__SUPPLIED TEXT__
================

NGINX rate limiting that actually works: leaky bucket, limit_req_zone, and sane burst handling for production

Published 10/22/2025

X (Twitter) Facebook Pinterest LinkedIn Email WhatsApp

NGINX sits at the front door of a lot of services. One of its most useful—yet frequently misunderstood—capabilities is rate limiting: capping request throughput so login forms aren’t brute-forced, upstreams don’t melt during traffic spikes, and “natural” browser bursts don’t turn into backlog and 5xx storms. Configured correctly, rate limiting smooths load without punishing real users.

Heads-up. The community has clarified that burst and delay are enforced with millisecond-resolution sliding windows, not coarse per-second averages. For exact semantics, always check the official docs on nginx.org.

The leaky bucket in HTTP terms

NGINX implements the classic leaky bucket algorithm:

Incoming water → incoming requests.
Bucket / FIFO → the queue that holds excess requests.
Leak rate → the maximum throughput the server will accept.
Overflow → requests dropped (rejected) when the queue is full.

Practically, this keeps browser “shotgun” fetches (HTML, CSS, JS, images) from hammering the origin, slows down brute-force attempts, and narrows blast radius during marketing peaks or cache-busting mishaps.

Two directives that matter: `limit_req_zone` and `limit_req`

You configure rate limiting with:

limit_req_zone – defines key, shared memory zone, and base rate. Typically placed in the http block so it’s reusable.
limit_req – applies a zone policy to a server/location.

Minimal example to protect /login/ at 10 requests per second per client IP:

limit_req_zone $binary_remote_addr zone=mylimit:10m rate=10r/s;

server {
    location /login/ {
        limit_req zone=mylimit;
        proxy_pass http://my_upstream;
    }
}
Code language: PHP (php)

Key points:

Key – $binary_remote_addr groups by client IP in binary (saves memory vs $remote_addr).
Zone – mylimit:10m reserves 10 MiB of shared memory; as a rule of thumb ~1 MiB ≈ 16,000 IPs, so 10 MiB stores ~160,000 entries. When space is exhausted, NGINX evicts old entries; if it still can’t insert, it returns 503.
Rate – 10r/s ≈ 1 request per ~100 ms with sliding millisecond accounting. Requests that break that cadence are rejected unless you configure a burst.

================

From the NGINX rate limiting text, what is the passage between "Heads-up. The community" and "holds excess requests.", inclusive? Extract it word for word. The lines that come next are from a different source than the NGINX rate limiting text.

================

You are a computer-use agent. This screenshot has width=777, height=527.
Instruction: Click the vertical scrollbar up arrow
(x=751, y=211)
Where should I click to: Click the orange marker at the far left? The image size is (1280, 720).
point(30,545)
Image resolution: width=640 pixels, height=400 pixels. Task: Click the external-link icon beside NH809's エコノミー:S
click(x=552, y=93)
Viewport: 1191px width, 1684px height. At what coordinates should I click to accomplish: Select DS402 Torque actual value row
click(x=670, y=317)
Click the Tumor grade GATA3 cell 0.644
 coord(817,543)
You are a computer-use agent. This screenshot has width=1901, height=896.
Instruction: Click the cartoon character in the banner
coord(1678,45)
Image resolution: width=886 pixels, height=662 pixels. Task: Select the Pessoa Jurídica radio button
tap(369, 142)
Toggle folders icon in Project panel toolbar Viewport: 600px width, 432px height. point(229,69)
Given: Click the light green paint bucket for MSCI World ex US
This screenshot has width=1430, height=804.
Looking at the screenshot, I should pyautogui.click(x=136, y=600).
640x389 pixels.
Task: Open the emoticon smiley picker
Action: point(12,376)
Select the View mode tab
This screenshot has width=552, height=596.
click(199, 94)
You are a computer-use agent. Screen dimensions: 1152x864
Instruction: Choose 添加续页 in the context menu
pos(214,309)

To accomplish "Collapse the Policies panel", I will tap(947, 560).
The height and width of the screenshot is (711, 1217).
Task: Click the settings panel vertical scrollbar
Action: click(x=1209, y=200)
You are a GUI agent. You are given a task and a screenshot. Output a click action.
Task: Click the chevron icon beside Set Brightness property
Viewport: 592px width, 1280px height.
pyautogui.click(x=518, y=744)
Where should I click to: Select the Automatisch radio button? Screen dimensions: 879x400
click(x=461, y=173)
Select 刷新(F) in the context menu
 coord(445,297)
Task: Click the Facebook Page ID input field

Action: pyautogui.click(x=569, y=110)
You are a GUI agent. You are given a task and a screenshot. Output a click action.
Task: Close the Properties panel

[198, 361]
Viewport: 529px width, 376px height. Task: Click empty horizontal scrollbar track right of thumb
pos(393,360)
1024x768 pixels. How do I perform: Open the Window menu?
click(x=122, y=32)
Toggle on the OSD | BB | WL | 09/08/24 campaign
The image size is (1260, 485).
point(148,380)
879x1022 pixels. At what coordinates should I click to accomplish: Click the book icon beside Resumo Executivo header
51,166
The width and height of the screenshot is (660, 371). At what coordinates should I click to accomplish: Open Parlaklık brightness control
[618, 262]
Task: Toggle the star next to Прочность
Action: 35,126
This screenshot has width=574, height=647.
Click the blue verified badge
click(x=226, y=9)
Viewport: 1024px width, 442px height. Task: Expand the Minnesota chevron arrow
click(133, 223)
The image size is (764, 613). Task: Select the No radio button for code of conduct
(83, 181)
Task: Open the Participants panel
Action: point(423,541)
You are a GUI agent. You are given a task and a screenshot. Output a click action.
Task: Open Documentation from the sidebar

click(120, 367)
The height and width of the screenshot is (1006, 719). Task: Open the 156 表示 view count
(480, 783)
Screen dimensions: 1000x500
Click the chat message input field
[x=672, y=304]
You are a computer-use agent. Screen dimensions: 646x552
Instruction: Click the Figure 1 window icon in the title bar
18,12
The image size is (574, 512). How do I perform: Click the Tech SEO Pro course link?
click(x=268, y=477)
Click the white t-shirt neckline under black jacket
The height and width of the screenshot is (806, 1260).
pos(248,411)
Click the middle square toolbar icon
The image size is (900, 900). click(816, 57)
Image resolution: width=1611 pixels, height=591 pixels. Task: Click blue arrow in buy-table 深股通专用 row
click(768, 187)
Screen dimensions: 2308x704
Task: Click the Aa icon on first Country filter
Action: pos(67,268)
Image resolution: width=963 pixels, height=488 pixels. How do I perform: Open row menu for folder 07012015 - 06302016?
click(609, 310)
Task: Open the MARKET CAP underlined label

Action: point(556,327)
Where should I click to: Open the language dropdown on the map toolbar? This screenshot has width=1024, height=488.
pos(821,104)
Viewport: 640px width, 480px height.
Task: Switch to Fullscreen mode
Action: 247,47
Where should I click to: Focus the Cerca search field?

================

__ANSWER TO THIS PROBLEM__
Heads-up. The community has clarified that burst and delay are enforced with millisecond-resolution sliding windows, not coarse per-second averages. For exact semantics, always check the official docs on nginx.org.

The leaky bucket in HTTP terms

NGINX implements the classic leaky bucket algorithm:

Incoming water → incoming requests.
Bucket / FIFO → the queue that holds excess requests.